The moment the left began employing the term "transfer" to describe the displacement of Arabs, I could afford to use the same term to describe the displacement of Jews. From the start, it would never have occured to me to use this term in connection with the evacuation of settlements. There are certain terms, such as "selektzia" or "transfer" that carry horrific connotations and which in my view should not be used. However, it is clear that the left chose the term "transfer" deliberately, to evoke such an association, and thereby in one fell swoop removed the argument and discussion from the sphere of politics and formal law - from the question of whether Jews and/or Arabs ought to be removed from their homes to promote peace - and placed it on an ethical moral plane. The left here took a moral stand, one with which I agree wholeheartedly. I truly believe that people must not be removed forcibly from their own abode to another, whether they be Jews or Arabs.

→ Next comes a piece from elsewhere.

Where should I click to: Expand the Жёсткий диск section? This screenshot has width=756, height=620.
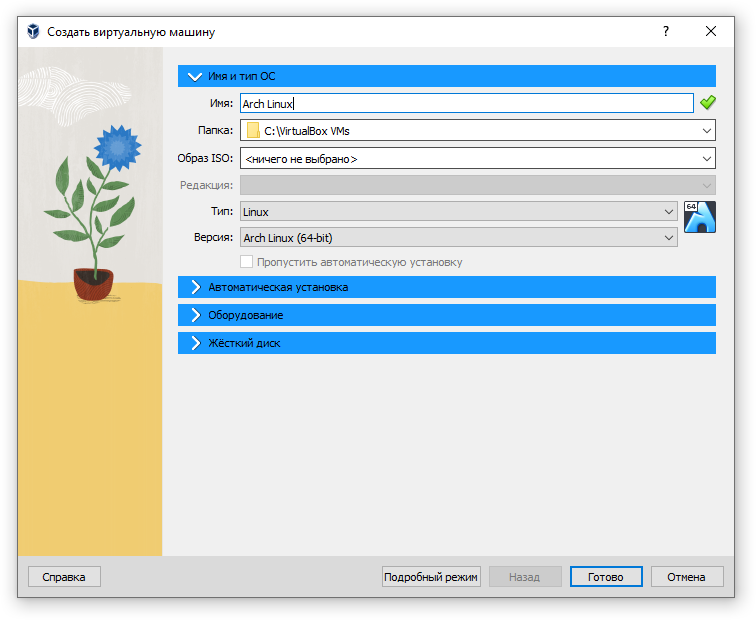[446, 343]
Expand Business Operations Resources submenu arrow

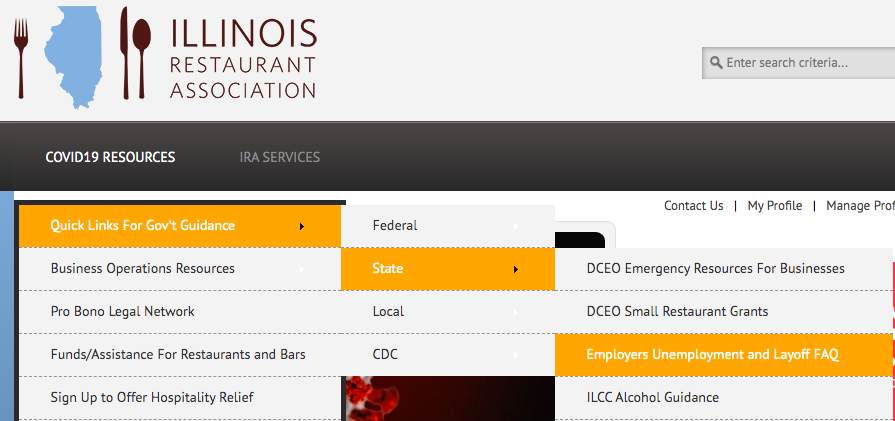302,269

The problem is that the left accepts this definition and applies it only to moving an Arab population from its place against its will and not with regard to moving a Jewish population from its place against its will. This is a logical fallacy, a syllogism based on a foregone conclusion: a particular moral ideological stance is assumed a priori, that the Arabs residing in this country are residing in their historic homeland, whereas the settler Jews are in the business of dispossessing and are occupiers who came to an alien land. Once we have assumed these assumptions, which I of course reject, the next step is to state that the definition of "transfer" applies only to Arabs, not to Jews. The philosopher Immanuel Kant calls such application of a general term to a specific case an "error of judgment."

It is not possible that forcibly taking one stretch of land in Eretz Israel in 1948, such as Sheikh Munis on which Tel Aviv University sits today, is not considered "occupation," whereas taking another stretch of land of Eretz Israel in 1967, on which Kedumim sits today, is called "occupation." That is linguistic prostitution. It is unthinkable that my own evacuation from the prefabricated cubic building in which I live in Kedumim - when I did not touch a single meter of land belonging to an Arab and when Arabs near my home continue to work their olive grove undisturbed - will not be considered "transfer," whereas the eviction of an Arab from his home will be so considered. To apply the term "transfer" only to Arabs, just because they are Arabs, borders on racism. To demand that in a peace agreement Umm al-Fahm will move to the Palestinian state and the Kedumim region will remain "cleansed of Jews" is also racism. And so are the horrifying things Prime Minister Ariel Sharon said, to whit by the end of 2005 "not a single Jew will remain in Gush Katif."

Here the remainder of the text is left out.